Fluid entering the bloodstream that is too acidic or too alkaline can cause pain or discomfort, and damage to the red blood cells should be avoided if possible. The fluid inside the cell contains dissolved substances, such as sugars and salts. The cell membrane is designed to allow fluid to pass freely from one membrane to another but not the substances. Isotonic fluids have the same osmolarity as normal body fluid. These solutions are the closest to the red blood cells because the concentration of the salt and other substances are the same as those found in red blood cells. Both 5% dextrose and 0.9% sodium chloride are examples of isotonic fluids. If the solution contains a concentration of dissolved substances less than red blood cells, it is known as hypotonic. This means fluid will move into the cells and cause swelling. If the solution contains a higher concentration than the red blood cells, it is hypertonic and cells can shrink due the movement of fluids out of the cells. Both of these types of fluids can cause stinging because the cells are trying to either swell or shrink to handle the fluids introduced (Figure 4-2).

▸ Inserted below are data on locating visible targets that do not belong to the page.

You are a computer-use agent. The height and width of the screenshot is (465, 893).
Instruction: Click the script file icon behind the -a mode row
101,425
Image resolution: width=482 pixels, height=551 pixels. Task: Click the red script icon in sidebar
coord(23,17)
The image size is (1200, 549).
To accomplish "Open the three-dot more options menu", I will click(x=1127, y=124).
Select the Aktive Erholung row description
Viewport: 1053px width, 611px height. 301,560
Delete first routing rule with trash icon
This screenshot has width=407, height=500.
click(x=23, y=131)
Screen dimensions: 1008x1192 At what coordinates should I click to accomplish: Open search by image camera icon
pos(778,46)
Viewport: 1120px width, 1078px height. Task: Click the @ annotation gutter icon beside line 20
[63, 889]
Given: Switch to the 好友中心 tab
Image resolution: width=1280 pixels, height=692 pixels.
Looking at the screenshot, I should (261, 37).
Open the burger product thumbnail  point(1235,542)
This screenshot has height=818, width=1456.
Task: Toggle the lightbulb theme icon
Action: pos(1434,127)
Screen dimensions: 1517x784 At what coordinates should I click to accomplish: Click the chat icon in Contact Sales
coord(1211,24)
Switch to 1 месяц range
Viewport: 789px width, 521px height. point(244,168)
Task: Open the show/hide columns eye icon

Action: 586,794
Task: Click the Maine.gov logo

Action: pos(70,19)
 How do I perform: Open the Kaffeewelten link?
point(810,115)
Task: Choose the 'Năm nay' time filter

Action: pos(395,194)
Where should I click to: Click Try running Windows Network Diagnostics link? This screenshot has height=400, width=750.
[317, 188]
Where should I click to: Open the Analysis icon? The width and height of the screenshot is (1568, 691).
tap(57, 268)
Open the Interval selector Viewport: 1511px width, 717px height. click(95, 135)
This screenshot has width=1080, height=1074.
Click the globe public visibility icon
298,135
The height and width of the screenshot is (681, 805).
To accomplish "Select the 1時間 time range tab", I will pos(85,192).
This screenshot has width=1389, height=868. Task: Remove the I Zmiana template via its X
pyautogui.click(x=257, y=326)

There are several common IV fluids available today. Medications that are added to the fluid are known as additives, whereas the final product is known as the admixture. Common IV fluids include sodium chloride injection, dextrose injection, and lactated Ringer’s solution for injection (Figure 4-3). Dextrose injection (glucose) is primarily used as a carbohydrate for nutrition and as a source of fluid. It is usually given in 5% concentration. Sodium chloride is used as a source of fluid and electrolytes. It is usually given in 0.9%. Lactated Ringer’s solution for injection contains primary electrolytes found in plasma and is used for fluid replacement or as a source of electrolytes.



All of these fluids can be found in various combinations and can also be manufactured with certain additives already in them. There are also standard abbreviations that are used when writing orders or prescriptions that technicians should be familiar with (Table 4-1).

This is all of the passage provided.